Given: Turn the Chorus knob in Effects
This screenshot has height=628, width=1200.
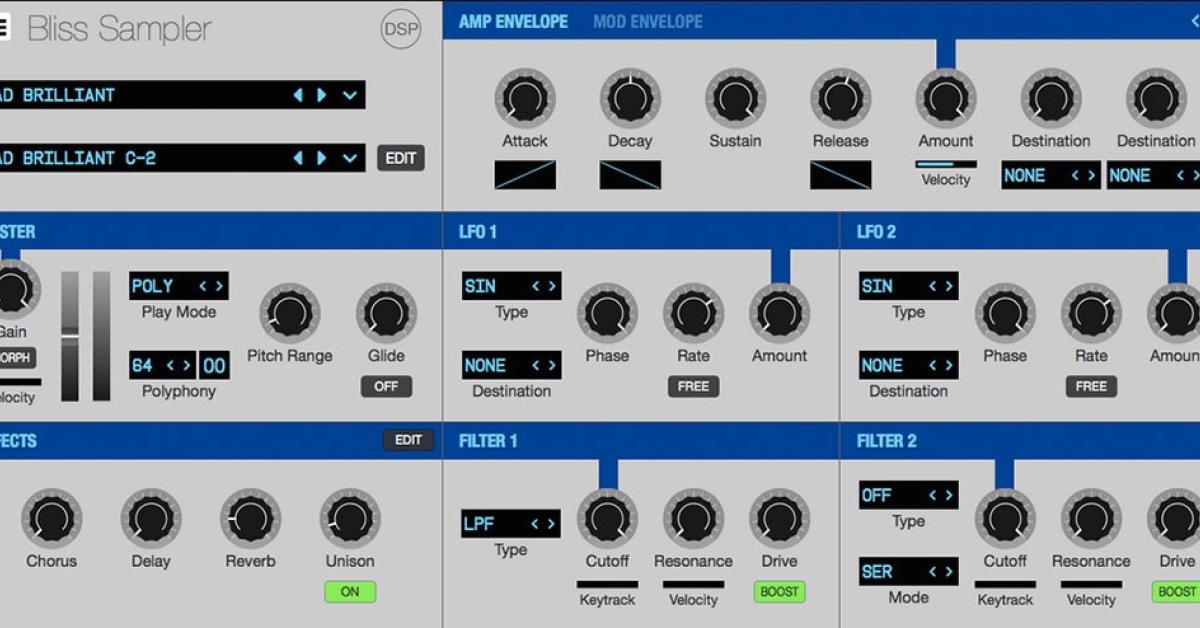Looking at the screenshot, I should click(x=51, y=518).
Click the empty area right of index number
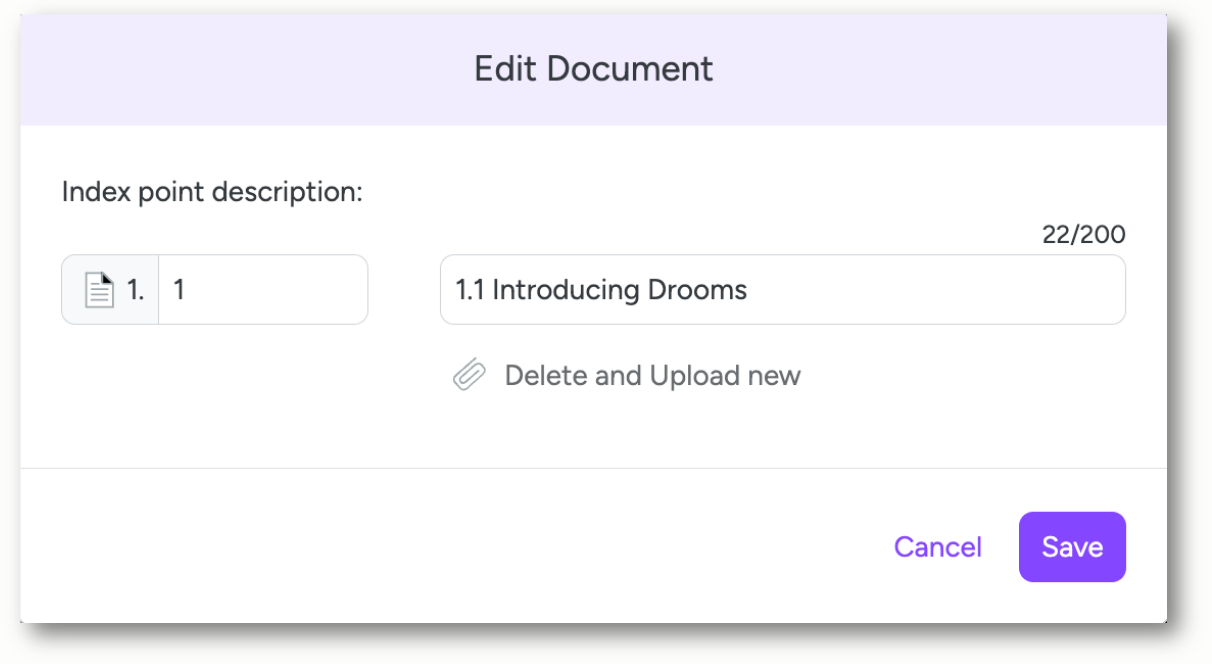This screenshot has width=1212, height=664. tap(275, 290)
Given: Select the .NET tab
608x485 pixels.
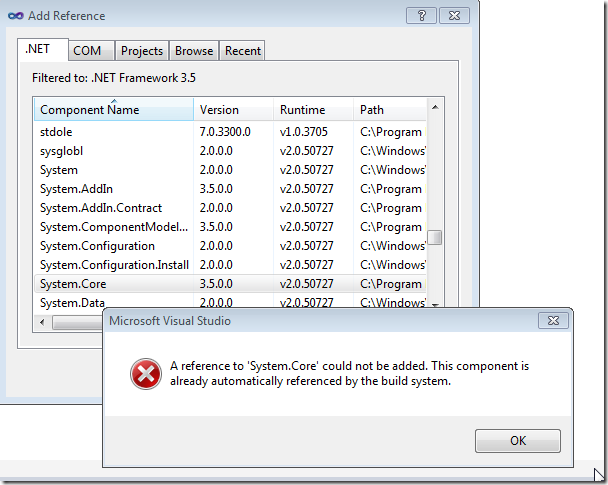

*What you should do*: Repeat word for word the lines starting at the one with "Click the empty area right of index number" and ending at the final line of the records above, both included; no pictures.

*Reply to the task*:
Click the empty area right of index number
This screenshot has width=1212, height=664. tap(275, 290)
Given: Select the .NET tab
608x485 pixels.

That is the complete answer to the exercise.